The reason I mention this is to emphasize that our elections offices are not passively using this equipment: We participate in a continual process to improve and upgrade the software, hardware, and firmware. We have been active participants, for instance, as Hart has worked towards designing a "paper trail" add-on, which is likely to become mandatory in a few years.
This particular problem of truncated names has been known to us for several years. The first time we became acutely aware of it was during a City Council election in 2004, and we immediately reacted by deploying posters in every voting booth in the city explaining that "if you vote for XXXX, the name will appear on the summary screen as XX; this does not affect your vote." Voters (in Charlottesville, at least) have learned to expect the posters and we have had few complaints since 2004, because we are now prepared before each election for summary screen discrepancies.
In the meantime, I recommend that people considering a run for public office should think about changing their names to, say, "Emmanuel Ax" or "Cher."
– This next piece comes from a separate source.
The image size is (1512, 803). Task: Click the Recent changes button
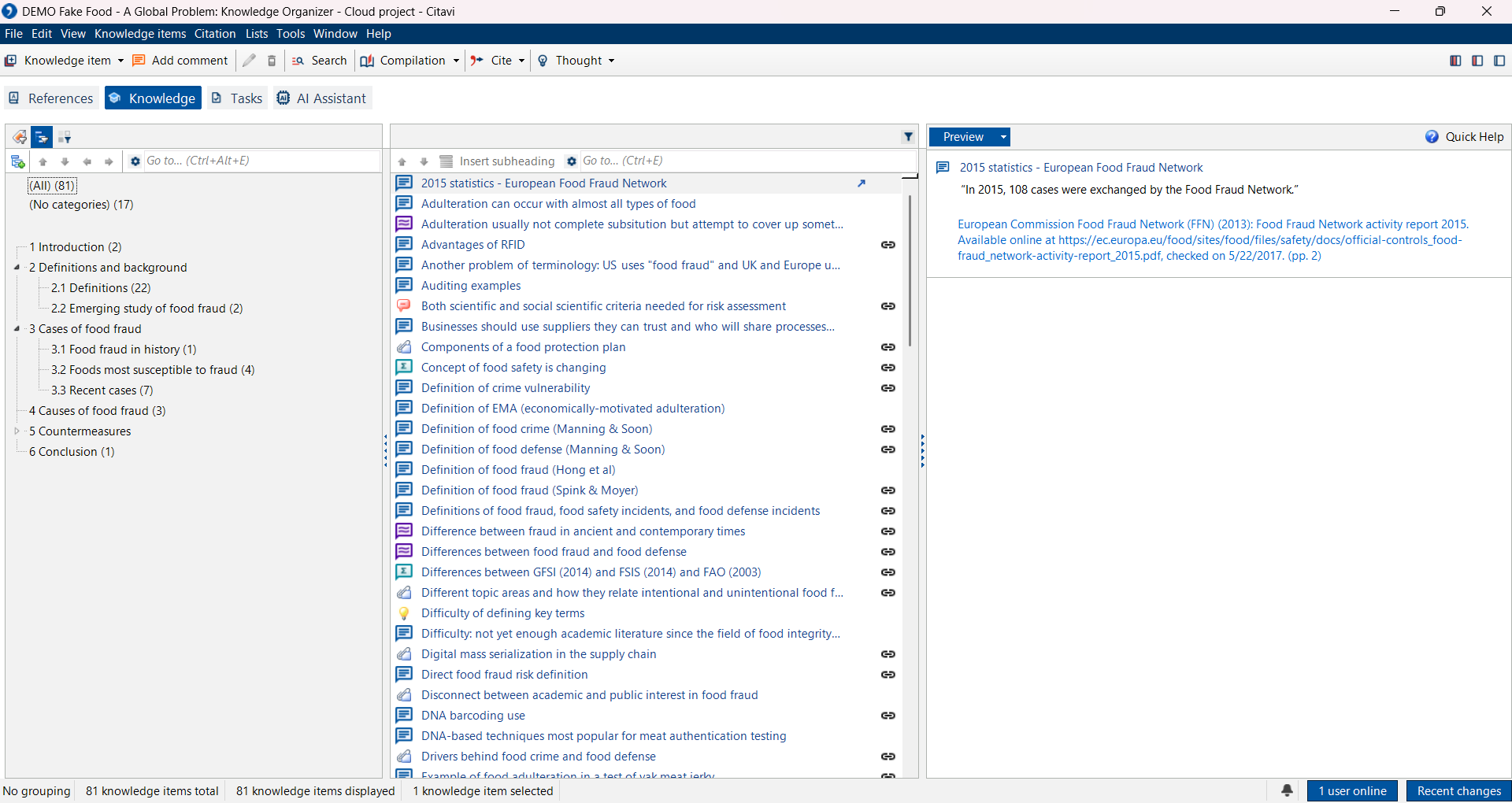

I would write more, but I have to head downtown for the pre-election training session with the Chief Election Officers, Assistant Chiefs, and Closing Specialists from each of Charlottesville's nine polling places. I am sure the Washington Post article will be a topic of discussion there.
Updates: Law professor Rick Hasen has this to say on his popular Election Law Blog:
Assuming this problem cannot be remedied, I wonder if Democrats would like signs to be put up at polling places explaining that a vote for "James H. 'Jim'" counts as a vote for James Webb. Seems like only the fair thing to do.We're way ahead of you, professor. Here are some pictures of the notice that will appear in each voting booth in Charlottesville. As noted above, there will also be much larger notices posted at the demonstration table.
Channel 29's David Douglas has a report on the issue, which he delivers in his inimitable style: "What if you took my last name away and it just said 'David'? Would you still know who I was?" You can see the video at NBC29.com.
WCAV-TV also has a report, narrated by Philip Stewart.
Bob Gibson will have an article on the truncated names in tomorrow's Daily Progress; I'll link to it when it's available. (Here it is.)
Another Update: There's a vigorous discussion of this topic going on over at CvilleNews.com.